Obligations convertibles

La partie du "Business Act" qui se veut la plus originale n'est pas encore opérationnelle. Ce dispositif inédit permettrait aux pouvoirs publics de s'engager en fonds propres ou en quasi-fonds propres dans des entreprises de la région, PME ou ETI mises en difficulté par la crise. Les élus ont notamment pensé au secteur du tourisme. Mais les modalités ne sont pas encore finalisées. "Nous travaillons encore sur cette notion de fonds participatifs", confirme Jean Rottner, président (LR) du Conseil régional du Grand-Est, "mais on n'a pas atteint l'effet levier dont nous rêvions". Reste à définir le cadre juridique de ces prises de participation qui pourraient même, sous certaines conditions, dépasser le seuil majoritaire. Une telle situation n'est pas prévue avec les fonds d'intervention actuels des collectivités. "Nous étudions avec Bercy des outils qui permettraient de contourner cet écueil, autour d'une notion d'obligations convertibles pour consolider des hauts de bilan sur la durée. Ces obligations aideraient des ETI familiales à passer ce cap extrêmement difficile", propose Jean Rottner. "On a encore un peu de temps, compte tenu des outils nationaux qui existent et qui permettent de tenir à travers des PGE, des mesures de chômage partiel et des prêts rebonds. Il faut qu'on invente le meilleur outil possible". La Région vise entre 400 millions et 500 millions d'euros de levées potentielles. Elle entend emmener les banques dans son projet. Mais les groupes bancaires nationaux se sont jusqu'à présent montrés réticents.

Des audits pour relocaliser les approvisionnements

Sans attendre le feu vert à ce vecteur d'investissement inédit, le Grand-Est s'est attelé à plusieurs projets sectoriels de soutien à l'économie. En réponse à la crise de la sylviculture dans le massif vosgien, la collectivité a participé à la création de deux plates-formes pour le stockage du bois affecté par les scolytes (964 000 euros). Afin de favoriser la relocalisation des approvisionnements dans l'industrie, elle a proposé de financer des audits réalisés par le cabinet PwC. "On propose aux PME d'analyser leur stratégie d'achats et leurs fournisseurs. Sur les dix premières entreprises auditées cet été, nous avons pu ramener 42 millions d'euros de chiffre d'affaires dans le Grand-Est", calcule Lilla Merabet. La région intègre également dans son "Business Act" un programme d'installation de 1000 bornes de recharge pour les voitures électriques, qu'elle répartira dès le printemps 2021 sur son territoire.

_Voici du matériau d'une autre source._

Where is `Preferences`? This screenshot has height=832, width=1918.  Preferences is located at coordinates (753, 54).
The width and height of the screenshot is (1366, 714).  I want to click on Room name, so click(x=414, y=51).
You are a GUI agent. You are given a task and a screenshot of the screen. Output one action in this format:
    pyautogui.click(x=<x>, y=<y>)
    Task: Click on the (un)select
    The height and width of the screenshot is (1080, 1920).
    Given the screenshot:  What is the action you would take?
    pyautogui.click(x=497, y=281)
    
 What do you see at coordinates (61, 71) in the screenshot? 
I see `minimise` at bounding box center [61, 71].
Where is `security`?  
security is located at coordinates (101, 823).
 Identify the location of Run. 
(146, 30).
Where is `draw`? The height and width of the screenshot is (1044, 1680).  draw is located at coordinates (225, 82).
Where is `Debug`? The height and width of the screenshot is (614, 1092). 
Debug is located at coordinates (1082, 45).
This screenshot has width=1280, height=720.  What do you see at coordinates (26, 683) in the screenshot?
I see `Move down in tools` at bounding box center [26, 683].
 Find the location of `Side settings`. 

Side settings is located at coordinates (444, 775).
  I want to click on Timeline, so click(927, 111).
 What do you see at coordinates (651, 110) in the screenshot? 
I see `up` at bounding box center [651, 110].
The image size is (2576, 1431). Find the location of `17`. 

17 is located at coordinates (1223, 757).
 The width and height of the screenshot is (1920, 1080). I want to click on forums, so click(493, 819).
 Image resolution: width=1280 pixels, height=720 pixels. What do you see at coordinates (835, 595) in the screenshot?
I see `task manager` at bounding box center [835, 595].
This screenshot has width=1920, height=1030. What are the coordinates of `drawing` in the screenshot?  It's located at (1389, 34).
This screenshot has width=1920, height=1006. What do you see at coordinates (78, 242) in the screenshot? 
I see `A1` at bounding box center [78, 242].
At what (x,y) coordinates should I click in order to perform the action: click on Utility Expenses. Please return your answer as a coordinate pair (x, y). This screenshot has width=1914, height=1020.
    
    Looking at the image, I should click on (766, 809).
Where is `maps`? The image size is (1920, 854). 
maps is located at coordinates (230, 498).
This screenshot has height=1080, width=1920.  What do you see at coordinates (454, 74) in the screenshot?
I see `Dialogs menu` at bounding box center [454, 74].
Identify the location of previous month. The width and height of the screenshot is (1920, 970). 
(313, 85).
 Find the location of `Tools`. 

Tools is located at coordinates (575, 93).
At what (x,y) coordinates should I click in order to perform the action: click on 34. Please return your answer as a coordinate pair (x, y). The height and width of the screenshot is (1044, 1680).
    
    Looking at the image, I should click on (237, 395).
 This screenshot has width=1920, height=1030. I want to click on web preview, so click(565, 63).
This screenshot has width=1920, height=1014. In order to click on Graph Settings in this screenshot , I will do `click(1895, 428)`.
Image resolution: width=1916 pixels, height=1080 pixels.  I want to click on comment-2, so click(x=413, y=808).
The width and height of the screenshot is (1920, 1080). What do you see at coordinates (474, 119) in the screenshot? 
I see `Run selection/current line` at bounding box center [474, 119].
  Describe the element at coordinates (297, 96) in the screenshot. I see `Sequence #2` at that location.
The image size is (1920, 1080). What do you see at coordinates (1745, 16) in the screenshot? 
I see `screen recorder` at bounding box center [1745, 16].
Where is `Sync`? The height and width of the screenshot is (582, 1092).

Le Grand-Est entend aussi démontrer sa capacité d'accompagnement de projets de croissance endogène et d'accueil de nouveaux investisseurs. "Personne ne rêve d'un retour glorieux et poétique de nos industries parties en Chine, où elles produisent désormais à faible valeur ajoutée. La mondialisation des échanges ne va pas se trouver bouleversée à ce point", reconnaît Patirck François, directeur régional de la Banque des Territoires. "Nous opérons un passage au peigne fin des projets dans des secteurs industriels qui représentent nos points forts. Il y a un tissu scientifique de premier ordre dans la pharmacie. Nous n'avons jamais été autant sollicités par des équipes de recherche qui veulent passer au stade de la production. En attendant, le Business Act permet déjà d'installer des mesures d'accompagnement dans l'urgence. Il donnera sa pleine mesure à partir de 2021", prévoit Patrick François.

Parmi les projets à grande échelle, l'industriel norvégien REC Solar envisage d'investir 681 millions d'euros à Hambach (Moselle) pour créer une unité de production de panneaux photovoltaïques. Huawei pourrait annoncer prochainement la création d'une unité de 600 salariés en périphérie de Strasbourg, spécialisée dans les équipements de la 5G.